Dell’s services business saw revenue rise 12%, while Dell’s owned storage product revenue rose 33%, despite a 13% decline, year over year, for the entire storage category. Server and networking products grew 6%, quarter to quarter and year over year, and consumer revenue slipped 2%. Consumer business revenue was weakest in the U.S., the company said, with non-U.S. sales rising 10%. Revenue from mobile products rose 1%, year over year, while desktop revenue was up 3%. Software and peripherals revenue was down 4%.

Dell repurchased $537 million of its shares during the quarter, for $2.72 billion in total for the year.

Dell will host a conference call with analysts at 5 pm, Eastern time, and you can catch the webcast of it here.

Dell shares are down by 42 cents, or 2%, at $17.82 in late trading.
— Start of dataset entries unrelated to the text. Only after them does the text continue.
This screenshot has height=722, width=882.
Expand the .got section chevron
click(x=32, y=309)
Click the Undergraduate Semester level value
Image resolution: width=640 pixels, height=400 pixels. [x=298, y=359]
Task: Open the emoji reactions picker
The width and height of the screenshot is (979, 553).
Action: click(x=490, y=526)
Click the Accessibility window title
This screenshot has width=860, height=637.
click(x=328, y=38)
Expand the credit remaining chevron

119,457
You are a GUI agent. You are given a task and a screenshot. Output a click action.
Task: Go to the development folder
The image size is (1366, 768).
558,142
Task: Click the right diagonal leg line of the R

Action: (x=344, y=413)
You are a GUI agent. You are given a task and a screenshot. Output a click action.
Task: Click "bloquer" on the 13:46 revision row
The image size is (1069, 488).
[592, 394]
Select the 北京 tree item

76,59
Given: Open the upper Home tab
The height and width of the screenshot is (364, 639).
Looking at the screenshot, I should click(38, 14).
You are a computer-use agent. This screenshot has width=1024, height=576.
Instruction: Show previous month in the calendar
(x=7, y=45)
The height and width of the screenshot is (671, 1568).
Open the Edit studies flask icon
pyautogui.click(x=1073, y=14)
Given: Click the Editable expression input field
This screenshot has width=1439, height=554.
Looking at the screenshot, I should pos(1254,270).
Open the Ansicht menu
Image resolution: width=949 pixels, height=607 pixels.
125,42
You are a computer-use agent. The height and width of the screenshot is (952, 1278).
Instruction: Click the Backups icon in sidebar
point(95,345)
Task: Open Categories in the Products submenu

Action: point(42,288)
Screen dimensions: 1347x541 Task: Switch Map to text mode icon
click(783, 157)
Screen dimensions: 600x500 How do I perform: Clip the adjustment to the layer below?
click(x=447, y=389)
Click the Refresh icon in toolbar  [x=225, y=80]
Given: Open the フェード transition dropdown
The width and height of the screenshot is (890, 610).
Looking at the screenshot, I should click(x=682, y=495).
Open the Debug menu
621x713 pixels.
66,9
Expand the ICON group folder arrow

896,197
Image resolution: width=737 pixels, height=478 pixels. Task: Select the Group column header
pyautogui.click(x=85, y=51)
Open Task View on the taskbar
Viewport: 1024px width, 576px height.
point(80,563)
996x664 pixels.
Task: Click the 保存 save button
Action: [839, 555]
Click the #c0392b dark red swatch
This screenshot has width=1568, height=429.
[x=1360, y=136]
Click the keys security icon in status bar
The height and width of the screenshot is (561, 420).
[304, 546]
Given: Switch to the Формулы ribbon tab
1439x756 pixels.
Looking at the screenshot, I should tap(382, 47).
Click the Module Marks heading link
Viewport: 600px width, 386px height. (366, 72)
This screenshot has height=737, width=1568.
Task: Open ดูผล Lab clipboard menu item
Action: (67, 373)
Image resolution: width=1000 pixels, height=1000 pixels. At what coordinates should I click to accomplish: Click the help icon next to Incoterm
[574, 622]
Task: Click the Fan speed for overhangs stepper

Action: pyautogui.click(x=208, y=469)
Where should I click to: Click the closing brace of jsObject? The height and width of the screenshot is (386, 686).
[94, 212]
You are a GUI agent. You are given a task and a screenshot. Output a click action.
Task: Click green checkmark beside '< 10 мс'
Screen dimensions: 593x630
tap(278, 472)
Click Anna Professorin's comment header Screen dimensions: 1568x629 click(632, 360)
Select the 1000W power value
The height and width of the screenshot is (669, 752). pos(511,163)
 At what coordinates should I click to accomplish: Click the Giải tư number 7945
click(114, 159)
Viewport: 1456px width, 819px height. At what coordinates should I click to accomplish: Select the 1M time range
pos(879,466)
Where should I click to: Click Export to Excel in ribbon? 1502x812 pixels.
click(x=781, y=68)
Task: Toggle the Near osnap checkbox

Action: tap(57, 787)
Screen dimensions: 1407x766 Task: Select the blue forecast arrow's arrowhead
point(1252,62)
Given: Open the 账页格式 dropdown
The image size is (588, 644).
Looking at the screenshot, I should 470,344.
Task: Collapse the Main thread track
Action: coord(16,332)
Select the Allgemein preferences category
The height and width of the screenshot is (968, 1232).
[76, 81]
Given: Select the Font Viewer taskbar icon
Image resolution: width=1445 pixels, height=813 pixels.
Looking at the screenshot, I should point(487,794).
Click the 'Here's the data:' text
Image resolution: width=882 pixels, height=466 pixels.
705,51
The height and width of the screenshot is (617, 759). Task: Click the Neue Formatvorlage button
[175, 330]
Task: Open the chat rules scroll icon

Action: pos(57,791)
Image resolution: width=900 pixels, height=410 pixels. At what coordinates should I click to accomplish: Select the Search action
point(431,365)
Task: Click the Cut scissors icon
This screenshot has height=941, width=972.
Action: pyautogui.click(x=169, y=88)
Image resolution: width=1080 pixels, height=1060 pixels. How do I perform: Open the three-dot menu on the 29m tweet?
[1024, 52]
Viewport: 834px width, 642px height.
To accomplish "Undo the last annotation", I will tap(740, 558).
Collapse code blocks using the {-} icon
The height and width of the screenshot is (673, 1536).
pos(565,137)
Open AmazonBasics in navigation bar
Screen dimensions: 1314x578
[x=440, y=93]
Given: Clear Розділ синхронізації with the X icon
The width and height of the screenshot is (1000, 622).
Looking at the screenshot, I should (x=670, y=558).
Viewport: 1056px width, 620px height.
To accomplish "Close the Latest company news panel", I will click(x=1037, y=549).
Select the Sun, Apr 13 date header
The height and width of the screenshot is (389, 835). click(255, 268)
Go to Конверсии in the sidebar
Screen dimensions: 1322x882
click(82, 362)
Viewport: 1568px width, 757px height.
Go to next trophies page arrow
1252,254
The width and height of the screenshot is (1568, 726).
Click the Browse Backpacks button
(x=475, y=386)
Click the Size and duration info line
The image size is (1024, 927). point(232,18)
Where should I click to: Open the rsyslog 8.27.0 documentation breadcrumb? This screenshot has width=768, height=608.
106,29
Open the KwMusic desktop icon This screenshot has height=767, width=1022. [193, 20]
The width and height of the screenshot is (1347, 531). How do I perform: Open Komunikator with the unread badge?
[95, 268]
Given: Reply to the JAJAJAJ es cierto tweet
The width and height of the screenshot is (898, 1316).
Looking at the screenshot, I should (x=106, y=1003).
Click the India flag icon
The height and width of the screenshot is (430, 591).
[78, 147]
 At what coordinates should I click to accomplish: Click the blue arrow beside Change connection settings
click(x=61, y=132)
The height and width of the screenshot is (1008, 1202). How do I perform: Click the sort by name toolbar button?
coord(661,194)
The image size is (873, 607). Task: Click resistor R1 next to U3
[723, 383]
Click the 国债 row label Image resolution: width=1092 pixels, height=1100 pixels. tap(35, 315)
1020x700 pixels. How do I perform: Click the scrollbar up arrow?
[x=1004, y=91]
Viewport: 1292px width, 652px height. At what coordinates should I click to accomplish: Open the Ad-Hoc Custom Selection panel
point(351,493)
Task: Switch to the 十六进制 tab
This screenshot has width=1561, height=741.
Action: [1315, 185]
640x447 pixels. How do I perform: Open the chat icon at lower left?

Update: In the conference call following the report, CFO Gladden emphasized that the 7% quarter-to-quarter decline in revenue expected this quarter was mainly higher than the company’s typical 4% drop in Q1 because Q4 saw an extra, fourteenth week, making for a more challenging comparison.

Gladden noted that Dell’s mix of hard drives was less profitable than expected within its PC sales because the crisis in Thailand brought on by severe floods last year meant the company had to focus on procuring “high-end drives” for its customers, which have a higher cost to Dell.

The continued struggle of the U.S. public sector also put pressure on the business:

Our public business growth was impacted by the continued weakness in US public spending which did not improve during the quarter. This resulted in a more significant sequential decline and margin pressure than we would typically see in the business in the Fourth Quarter.

Gladden emphasized that gross margin improved, year over year, by 20 basis points, at 21.7%, although that was a decline of 1.4 percentage points from Q3′s level. Operating expenses declined by 10 basis points as Dell “effectively managed operating expenses,” giving it an operating profit margin of 7%.

Enterprise solutions and services accounted for 30% of revenue in the quarter, up from 24% three years ago, Gladden pointed out. And he noted that the company had seen success in its consulting business and in serving both enterprise and small-business customers:

Large enterprise saw broad based growth across both client and Enterprise Solutions and services. Our large enterprise services revenue increased 18% as we continue to expand our vertical expertise and develop service solutions that are relevant to our customers business needs.